For 25 years, Eugene Ormandy and the Philadelphia recorded exclusively for Columbia Records. Last May, when the orchestra's contract came up for renewal, RCA, which had recorded it from 1917 to 1943, grabbed the ensemble off by outbidding Columbia. Even though RCA now has exclusive rights to the Philadelphia, Columbia has been acting all along as though it had never lost the orchestra at all. As of March, Columbia had issued ten new releases, and this month it released four more, with a $65,000 promotion and advertising campaign to back it up. These were all items recorded by Columbia while the Philadelphia still worked for it. Columbia also says it has about 40 more unreleased recordings in its vaults — including all the orchestral works of Brahms, one Bruckner symphony, and two albums with the Mormon Tabernacle Choir. Says Columbia Artists and Repertory Music Director Thomas Frost: "We have so much material in the can that we can release new records by Ormandy and the Philadelphia regularly for the next five years — and that is exactly what we intend to do."
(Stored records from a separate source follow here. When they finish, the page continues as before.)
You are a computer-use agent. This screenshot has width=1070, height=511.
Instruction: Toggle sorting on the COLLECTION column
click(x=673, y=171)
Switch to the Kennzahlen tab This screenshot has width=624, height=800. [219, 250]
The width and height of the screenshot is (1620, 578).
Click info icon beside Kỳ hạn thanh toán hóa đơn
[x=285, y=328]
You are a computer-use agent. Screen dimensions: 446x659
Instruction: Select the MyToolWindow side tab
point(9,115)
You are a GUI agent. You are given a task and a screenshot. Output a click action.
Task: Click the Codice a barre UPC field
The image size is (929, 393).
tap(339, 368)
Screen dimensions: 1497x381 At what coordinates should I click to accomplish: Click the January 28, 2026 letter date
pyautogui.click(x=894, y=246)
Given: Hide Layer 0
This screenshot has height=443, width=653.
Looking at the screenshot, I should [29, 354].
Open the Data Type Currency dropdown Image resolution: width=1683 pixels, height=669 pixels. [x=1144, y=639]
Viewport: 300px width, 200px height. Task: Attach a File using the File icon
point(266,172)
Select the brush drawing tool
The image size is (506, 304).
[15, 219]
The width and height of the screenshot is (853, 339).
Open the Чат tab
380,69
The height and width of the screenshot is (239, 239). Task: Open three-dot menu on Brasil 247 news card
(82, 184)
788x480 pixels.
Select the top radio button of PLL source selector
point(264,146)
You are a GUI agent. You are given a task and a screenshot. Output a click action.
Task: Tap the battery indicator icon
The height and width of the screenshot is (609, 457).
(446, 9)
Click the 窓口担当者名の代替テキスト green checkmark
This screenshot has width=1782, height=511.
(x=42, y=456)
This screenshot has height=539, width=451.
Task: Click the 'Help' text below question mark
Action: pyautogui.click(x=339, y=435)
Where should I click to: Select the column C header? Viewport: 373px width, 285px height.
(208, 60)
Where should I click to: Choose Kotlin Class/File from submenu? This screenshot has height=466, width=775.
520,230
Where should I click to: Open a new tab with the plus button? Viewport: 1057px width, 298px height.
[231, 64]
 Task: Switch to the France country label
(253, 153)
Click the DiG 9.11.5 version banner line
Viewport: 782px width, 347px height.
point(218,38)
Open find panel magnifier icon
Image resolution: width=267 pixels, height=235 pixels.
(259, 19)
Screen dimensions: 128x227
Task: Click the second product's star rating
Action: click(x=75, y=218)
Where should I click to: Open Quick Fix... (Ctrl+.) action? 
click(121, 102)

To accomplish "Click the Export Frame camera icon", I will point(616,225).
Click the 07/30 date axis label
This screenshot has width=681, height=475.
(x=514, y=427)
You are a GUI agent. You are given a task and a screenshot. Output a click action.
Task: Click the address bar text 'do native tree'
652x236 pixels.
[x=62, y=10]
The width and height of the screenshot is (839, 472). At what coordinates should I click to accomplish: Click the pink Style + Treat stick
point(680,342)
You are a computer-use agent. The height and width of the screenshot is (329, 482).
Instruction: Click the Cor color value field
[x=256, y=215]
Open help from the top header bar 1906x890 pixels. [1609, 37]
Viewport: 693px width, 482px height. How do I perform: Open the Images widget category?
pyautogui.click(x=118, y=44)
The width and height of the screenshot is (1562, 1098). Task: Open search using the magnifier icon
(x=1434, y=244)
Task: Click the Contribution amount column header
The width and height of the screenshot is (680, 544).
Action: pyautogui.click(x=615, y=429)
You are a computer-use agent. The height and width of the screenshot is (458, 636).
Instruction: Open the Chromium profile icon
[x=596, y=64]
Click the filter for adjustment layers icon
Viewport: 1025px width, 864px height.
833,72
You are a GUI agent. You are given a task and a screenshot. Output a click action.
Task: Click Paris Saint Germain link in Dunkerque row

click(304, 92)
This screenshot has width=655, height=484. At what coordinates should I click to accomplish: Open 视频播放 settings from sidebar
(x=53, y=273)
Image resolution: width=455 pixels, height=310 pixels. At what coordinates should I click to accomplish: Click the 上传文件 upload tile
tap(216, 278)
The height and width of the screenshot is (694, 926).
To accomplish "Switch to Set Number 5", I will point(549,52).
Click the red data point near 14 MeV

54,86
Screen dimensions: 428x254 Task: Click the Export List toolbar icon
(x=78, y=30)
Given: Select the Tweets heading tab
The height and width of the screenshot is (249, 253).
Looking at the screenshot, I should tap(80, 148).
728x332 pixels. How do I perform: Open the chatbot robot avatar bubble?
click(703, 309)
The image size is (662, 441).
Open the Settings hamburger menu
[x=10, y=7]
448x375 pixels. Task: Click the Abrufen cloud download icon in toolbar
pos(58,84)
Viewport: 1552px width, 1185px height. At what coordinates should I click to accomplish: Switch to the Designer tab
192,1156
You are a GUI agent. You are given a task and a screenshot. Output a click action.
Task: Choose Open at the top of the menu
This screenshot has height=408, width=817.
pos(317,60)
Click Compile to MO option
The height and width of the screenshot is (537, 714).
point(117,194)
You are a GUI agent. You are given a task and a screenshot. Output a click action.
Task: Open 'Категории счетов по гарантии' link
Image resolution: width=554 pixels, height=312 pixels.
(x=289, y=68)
No Backlog. There is a good reason why RCA signed up the Philadelphia: it desperately needed a big-name orchestra on its roster. The Boston Symphony, a big seller in the days of Serge Koussevitzky, has not done nearly so well under Conductor Erich Leinsdorf. Columbia has two other popular orchestras on its roster: The New York Philharmonic with Leonard Bernstein, and George Szells Cleveland Orchestra. RCA's winning bid was a reported $340,000-a-year royalty guarantee over the next five years. That is a lot of money, but RCA thinks it has a very good chance not only of recovering its costs, but of coming out ahead as well.

It may take a while. The Philadelphia's highest yearly earnings with Columbia were $400,000 in 1963, but its recent average has been $300,000. Columbia estimates that 80% of those royalties have come from the backlog of more than 200 old releases built up over the years; new records have accounted for only 20%. Not only that; RCA cannot record anything in the Columbia catalogue until five years after its release.